Yes, I’ve seen the comments on Massively attacking sandbox fans as outdated troll that just need to accept that their genre moved on without them. But I also remember friends saying there was no point to FPS games without multiplayer, and I haven’t heard any of them say that in years. And most of them played Fallout 3. I borrowed Bioshock from one of those very people, actually.
Just like I don’t see gamers ever having been presented with a choice between harsh death and meaningless death, I don’t see gamers having ever really been offered a choice between sandbox or theme park, not with games of equal quality, both still operating off their original design plan, both still live at the same time.
So yes, I too am happy to be a gamer in 2012, but only because, in my secret dreams of my secret heart, I feel the end of this hidebound repetition is somewhere just out of sight, just over the horizon. Not because I think the games of today are objectively better than the games of a decade earlier — I think the games of today are different than the older games, that they traded one set of problems for a new set, and really have done little to advance the genre since WoW polished up a lot of EQ mechanics and made them the new shiny.
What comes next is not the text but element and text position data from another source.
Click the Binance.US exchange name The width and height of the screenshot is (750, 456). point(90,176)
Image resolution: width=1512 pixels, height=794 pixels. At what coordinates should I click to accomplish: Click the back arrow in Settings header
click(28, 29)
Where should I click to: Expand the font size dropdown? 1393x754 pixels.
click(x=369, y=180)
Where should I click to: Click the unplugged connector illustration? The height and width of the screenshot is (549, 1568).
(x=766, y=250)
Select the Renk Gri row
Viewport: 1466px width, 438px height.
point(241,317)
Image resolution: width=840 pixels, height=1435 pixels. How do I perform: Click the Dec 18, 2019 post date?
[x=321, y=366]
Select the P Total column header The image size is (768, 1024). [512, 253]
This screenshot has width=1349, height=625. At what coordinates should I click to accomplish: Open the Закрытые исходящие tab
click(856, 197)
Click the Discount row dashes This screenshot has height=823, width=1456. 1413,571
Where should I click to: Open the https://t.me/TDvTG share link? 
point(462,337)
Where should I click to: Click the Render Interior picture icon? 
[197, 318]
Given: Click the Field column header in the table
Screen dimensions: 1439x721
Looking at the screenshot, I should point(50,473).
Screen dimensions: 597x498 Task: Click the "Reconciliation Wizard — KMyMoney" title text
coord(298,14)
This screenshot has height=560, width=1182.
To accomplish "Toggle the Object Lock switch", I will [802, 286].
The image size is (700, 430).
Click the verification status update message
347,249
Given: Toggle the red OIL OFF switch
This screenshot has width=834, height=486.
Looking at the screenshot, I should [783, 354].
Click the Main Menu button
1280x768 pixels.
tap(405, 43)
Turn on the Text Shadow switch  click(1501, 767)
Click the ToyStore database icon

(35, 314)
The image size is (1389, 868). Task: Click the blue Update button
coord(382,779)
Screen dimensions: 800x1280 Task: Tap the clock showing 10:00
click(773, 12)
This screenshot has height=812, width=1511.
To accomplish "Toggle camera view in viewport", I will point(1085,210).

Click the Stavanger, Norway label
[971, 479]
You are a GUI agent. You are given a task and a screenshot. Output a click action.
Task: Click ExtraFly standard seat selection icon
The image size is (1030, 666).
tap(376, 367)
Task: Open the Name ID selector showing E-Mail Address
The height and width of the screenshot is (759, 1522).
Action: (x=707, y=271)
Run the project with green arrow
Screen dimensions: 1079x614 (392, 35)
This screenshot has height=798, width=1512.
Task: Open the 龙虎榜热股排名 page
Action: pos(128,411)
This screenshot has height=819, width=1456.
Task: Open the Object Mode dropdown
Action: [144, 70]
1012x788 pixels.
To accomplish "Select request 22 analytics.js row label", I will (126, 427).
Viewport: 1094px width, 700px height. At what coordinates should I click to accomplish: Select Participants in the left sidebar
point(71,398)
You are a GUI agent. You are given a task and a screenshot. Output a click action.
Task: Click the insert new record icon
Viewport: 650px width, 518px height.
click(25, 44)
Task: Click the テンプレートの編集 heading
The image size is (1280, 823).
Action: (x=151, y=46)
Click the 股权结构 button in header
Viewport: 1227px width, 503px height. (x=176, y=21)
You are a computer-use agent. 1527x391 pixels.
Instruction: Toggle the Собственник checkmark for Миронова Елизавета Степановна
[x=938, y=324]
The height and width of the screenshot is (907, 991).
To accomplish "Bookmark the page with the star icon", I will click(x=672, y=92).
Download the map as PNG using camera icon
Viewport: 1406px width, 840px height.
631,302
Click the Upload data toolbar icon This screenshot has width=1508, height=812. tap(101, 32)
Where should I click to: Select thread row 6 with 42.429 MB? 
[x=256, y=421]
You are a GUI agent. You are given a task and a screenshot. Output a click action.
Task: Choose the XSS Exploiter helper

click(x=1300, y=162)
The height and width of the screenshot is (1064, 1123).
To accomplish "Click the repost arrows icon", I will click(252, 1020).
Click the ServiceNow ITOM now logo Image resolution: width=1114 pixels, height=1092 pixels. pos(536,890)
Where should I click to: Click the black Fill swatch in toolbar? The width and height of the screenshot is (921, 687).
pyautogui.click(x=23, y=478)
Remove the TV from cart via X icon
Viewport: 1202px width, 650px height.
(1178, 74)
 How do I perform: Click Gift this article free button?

And I think next the gamers I mentioned in an earlier blog, the ones who project every mechanic on to WoW, will have many new opportunities to see mechanics, that they assume must be terrible, in games that build specifically around that mechanic and make it awesome. The two MMO sub-genres may fuse for the sake of accessibility, or they may split further until most think of virtual worlds as a different genre altogether — but the idea that an MMORPG must be based on WoW to be successful will first drain from the publishers and then from the gamers once we actually reach an era where there are real choices. Where the choice is not between harsh death penalty with no real direction and harsh penalty with no direction, and once the choice is not between hotbar combat solo leveling experience with endgame grouping and hotbar combat solo leveling experience with endgame grouping.
Eventually there will be real choices. And many gamers, myself probably included, will likely find they are entertained by both. Many will wonder why they didn’t have sandbox elements in those other games they tried, because it will seem so obvious once they play one where it works.
In the meantime, I steeple my fingers and stare out of the darkness. Lurking.